Here, Plaintiff's claims arise from the same factual basis as that of the class: text messages sent by Wells Fargo, to non-Wells Fargo customers, on their cellular telephones, via an ATDS, without their prior express consent. In addition, Plaintiff's claims are based on the same legal theory as that applicable to the class: that the text messages violated the TCPA. Wehner v. Syntex Corp. , 117 F.R.D. 641, 644 (N.D. Cal. 1987). Accordingly, the typicality requirement is met.

4. Adequacy of Representation

Representative parties must be able to "fairly and adequately protect the interests of the class." Fed.R.Civ.P. 23(a)(4). Representation is adequate if the plaintiff: (1) "[does] not have conflicts of interest with the proposed class" and (2) is "represented by qualified and competent counsel." Dukes v.
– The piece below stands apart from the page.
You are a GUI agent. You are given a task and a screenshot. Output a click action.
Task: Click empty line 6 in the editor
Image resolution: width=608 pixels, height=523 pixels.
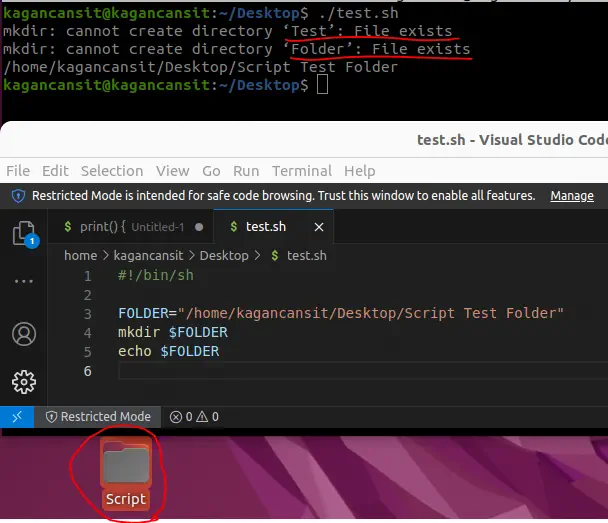pos(300,371)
Wal-Mart, Inc. , 509 F.3d 1168, 1185 (9th Cir. 2007). At the heart of this requirement is the "concern over settlement allocation decisions." Hanlon , 150 F.3d at 1020.
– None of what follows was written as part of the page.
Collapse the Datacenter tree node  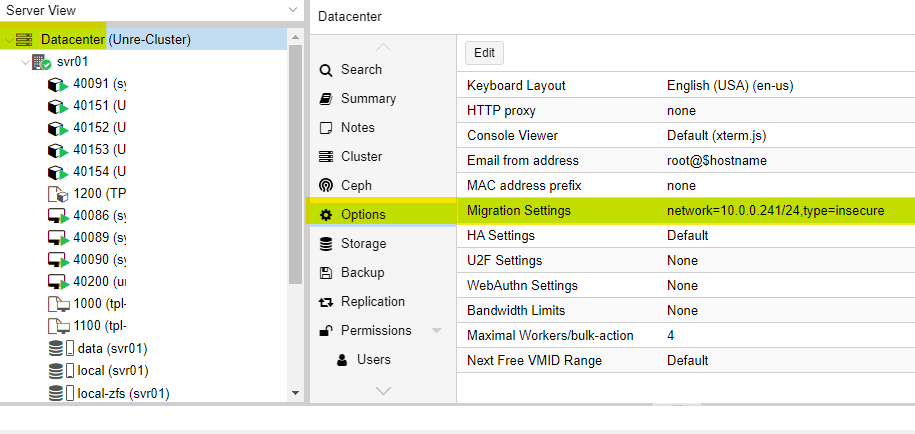8,40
Plaintiff and Class Counsel have no conflicts of interest with other Class Members. For the purposes of settlement, Plaintiff's claims are typical of those of other class members. (Kazerounian Decl. ¶ 36; Swigart Decl. ¶ 30; Barani Decl. ¶ 7.) Plaintiff and the Class Members share the common goal of protecting and improving consumer and privacy rights. Plaintiff and Class Counsel have been prosecuting this action vigorously on behalf of the class. (Swigart Decl. ¶¶ 3-6.)
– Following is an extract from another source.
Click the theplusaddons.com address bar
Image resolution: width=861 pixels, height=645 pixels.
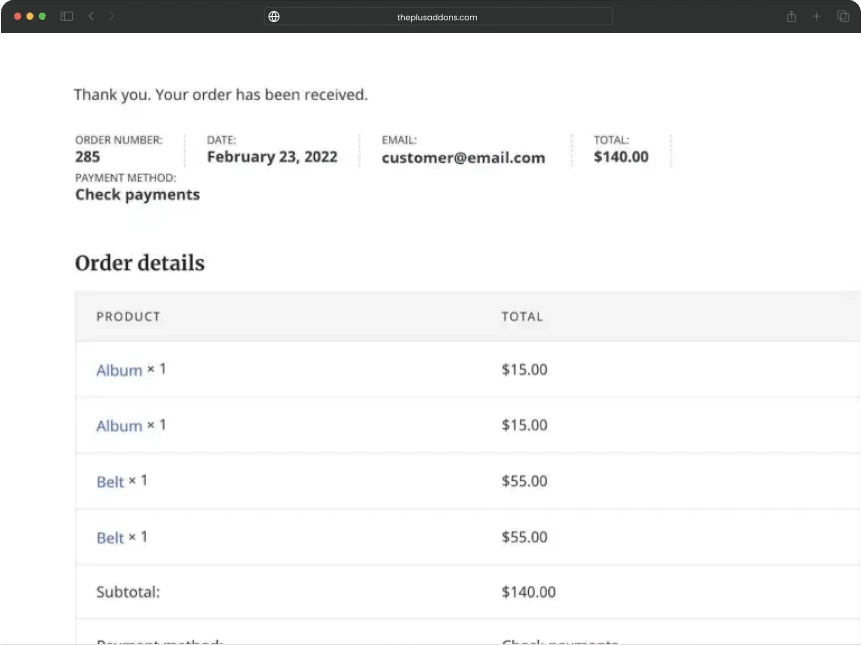[x=440, y=16]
In addition, Class Counsel have experience prosecuting class actions relating to privacy and consumer rights, including TCPA action. (Id. ¶ 27.) Joshua B. Swigart was admitted to the State Bar of California in 2003 and is a founding partner at Hyde & Swigart. (Id. ¶ 25.) Mr. Swigart practices exclusively in the area of consumer rights litigation, primarily in the area of fair debt collections, defense of debt collections lawsuits, and class action litigation under the TCPA. (Id. ¶ 26.) Abbas S. Kazerounian was admitted to the State Bar of California in 2007. (Kazerounian Decl. ¶ 25.) He is a founding partner of Kazerouni Law Group, APC. (Id. ¶ 28.) Mr. Kazerounian has been appointed class counsel in several class actions brought under the TCPA. (Id. ¶ 32.) In addition, he has experience in commercial litigation and large-scale products liability litigation. (Id. ¶27.) Class Counsel are qualified to conduct this litigation.

For the reasons stated above, Plaintiffs have satisfied the prerequisites of Rules 23(a).

B. Rule 23(b)(3) Requirements

Rules 23(b)(3) requires the court to find that: (1) "the questions of law or fact common to class members predominate over any questions affecting only individual members" ("predominance"); and (2) "a class action is superior to other available methods for fairly and efficiently adjudicating the controversy" ("superiority").

1. Predominance

The predominance inquiry tests "whether proposed classes are sufficiently cohesive to warrant adjudication by representation." Hanlon , 150 F.3d at 1022 (internal quotations omitted). This analysis requires that common questions of law and fact "present a significant aspect of the case and [that] they can be resolved for all members of the class in a single adjudication." Id . (Internal quotations omitted.) The relevant inquiry is whether issues "subject to generalized proof predominate over those issues that are subject only to individualized proof." Dilts v. Penske Logistics, LLC , 267 F.R.D. 625, 634 (S.D. Cal. 2010) (internal quotations and alterations omitted).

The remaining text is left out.